[Data]

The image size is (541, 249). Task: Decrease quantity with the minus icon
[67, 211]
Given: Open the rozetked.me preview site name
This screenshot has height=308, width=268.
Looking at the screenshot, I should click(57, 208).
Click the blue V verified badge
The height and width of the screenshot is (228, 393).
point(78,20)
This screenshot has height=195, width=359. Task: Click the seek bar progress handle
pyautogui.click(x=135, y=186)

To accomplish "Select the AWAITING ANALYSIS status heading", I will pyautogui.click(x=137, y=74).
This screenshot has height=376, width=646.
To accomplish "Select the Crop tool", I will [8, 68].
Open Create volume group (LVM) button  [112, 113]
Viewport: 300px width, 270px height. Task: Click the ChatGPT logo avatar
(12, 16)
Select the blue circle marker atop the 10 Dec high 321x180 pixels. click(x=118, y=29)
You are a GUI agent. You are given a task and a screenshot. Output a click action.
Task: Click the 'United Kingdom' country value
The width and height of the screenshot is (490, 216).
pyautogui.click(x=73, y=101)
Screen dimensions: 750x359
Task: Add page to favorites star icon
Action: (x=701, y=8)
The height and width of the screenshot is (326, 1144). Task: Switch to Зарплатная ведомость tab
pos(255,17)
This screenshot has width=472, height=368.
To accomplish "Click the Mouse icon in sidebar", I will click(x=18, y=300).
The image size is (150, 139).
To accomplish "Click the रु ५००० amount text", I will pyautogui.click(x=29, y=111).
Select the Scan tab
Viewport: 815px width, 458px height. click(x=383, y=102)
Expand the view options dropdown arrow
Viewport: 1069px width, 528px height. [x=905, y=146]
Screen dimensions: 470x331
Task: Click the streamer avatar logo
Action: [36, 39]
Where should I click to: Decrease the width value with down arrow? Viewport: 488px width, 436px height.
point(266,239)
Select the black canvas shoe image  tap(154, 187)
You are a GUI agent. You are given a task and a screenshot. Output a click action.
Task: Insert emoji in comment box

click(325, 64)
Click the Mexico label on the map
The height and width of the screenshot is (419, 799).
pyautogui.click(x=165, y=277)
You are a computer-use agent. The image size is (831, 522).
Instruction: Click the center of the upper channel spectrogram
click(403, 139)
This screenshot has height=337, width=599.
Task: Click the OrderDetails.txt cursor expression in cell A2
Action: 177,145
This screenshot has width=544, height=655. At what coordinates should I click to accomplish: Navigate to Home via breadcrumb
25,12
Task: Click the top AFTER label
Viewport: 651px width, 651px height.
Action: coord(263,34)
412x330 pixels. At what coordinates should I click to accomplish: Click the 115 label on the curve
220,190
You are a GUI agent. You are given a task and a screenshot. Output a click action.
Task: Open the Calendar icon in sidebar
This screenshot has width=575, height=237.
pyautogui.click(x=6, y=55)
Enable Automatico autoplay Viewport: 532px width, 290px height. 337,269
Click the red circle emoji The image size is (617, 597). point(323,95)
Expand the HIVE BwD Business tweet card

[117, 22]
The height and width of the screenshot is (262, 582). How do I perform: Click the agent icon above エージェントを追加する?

[/Data]

- _Your goal_
Take the lines above and retype all of them exactly.

- _Exercise answer_
The image size is (541, 249). Task: Decrease quantity with the minus icon
[67, 211]
Given: Open the rozetked.me preview site name
This screenshot has height=308, width=268.
Looking at the screenshot, I should click(57, 208).
Click the blue V verified badge
The height and width of the screenshot is (228, 393).
point(78,20)
This screenshot has height=195, width=359. Task: Click the seek bar progress handle
pyautogui.click(x=135, y=186)

To accomplish "Select the AWAITING ANALYSIS status heading", I will pyautogui.click(x=137, y=74).
This screenshot has height=376, width=646.
To accomplish "Select the Crop tool", I will [8, 68].
Open Create volume group (LVM) button  [112, 113]
Viewport: 300px width, 270px height. Task: Click the ChatGPT logo avatar
(12, 16)
Select the blue circle marker atop the 10 Dec high 321x180 pixels. click(x=118, y=29)
You are a GUI agent. You are given a task and a screenshot. Output a click action.
Task: Click the 'United Kingdom' country value
The width and height of the screenshot is (490, 216).
pyautogui.click(x=73, y=101)
Screen dimensions: 750x359
Task: Add page to favorites star icon
Action: (x=701, y=8)
The height and width of the screenshot is (326, 1144). Task: Switch to Зарплатная ведомость tab
pos(255,17)
This screenshot has width=472, height=368.
To accomplish "Click the Mouse icon in sidebar", I will click(x=18, y=300).
The image size is (150, 139).
To accomplish "Click the रु ५००० amount text", I will pyautogui.click(x=29, y=111).
Select the Scan tab
Viewport: 815px width, 458px height. click(x=383, y=102)
Expand the view options dropdown arrow
Viewport: 1069px width, 528px height. [x=905, y=146]
Screen dimensions: 470x331
Task: Click the streamer avatar logo
Action: [36, 39]
Where should I click to: Decrease the width value with down arrow? Viewport: 488px width, 436px height.
point(266,239)
Select the black canvas shoe image  tap(154, 187)
You are a GUI agent. You are given a task and a screenshot. Output a click action.
Task: Insert emoji in comment box

click(325, 64)
Click the Mexico label on the map
The height and width of the screenshot is (419, 799).
pyautogui.click(x=165, y=277)
You are a computer-use agent. The image size is (831, 522).
Instruction: Click the center of the upper channel spectrogram
click(403, 139)
This screenshot has height=337, width=599.
Task: Click the OrderDetails.txt cursor expression in cell A2
Action: 177,145
This screenshot has width=544, height=655. At what coordinates should I click to accomplish: Navigate to Home via breadcrumb
25,12
Task: Click the top AFTER label
Viewport: 651px width, 651px height.
Action: coord(263,34)
412x330 pixels. At what coordinates should I click to accomplish: Click the 115 label on the curve
220,190
You are a GUI agent. You are given a task and a screenshot. Output a click action.
Task: Open the Calendar icon in sidebar
This screenshot has width=575, height=237.
pyautogui.click(x=6, y=55)
Enable Automatico autoplay Viewport: 532px width, 290px height. 337,269
Click the red circle emoji The image size is (617, 597). point(323,95)
Expand the HIVE BwD Business tweet card

[117, 22]
The height and width of the screenshot is (262, 582). How do I perform: Click the agent icon above エージェントを追加する?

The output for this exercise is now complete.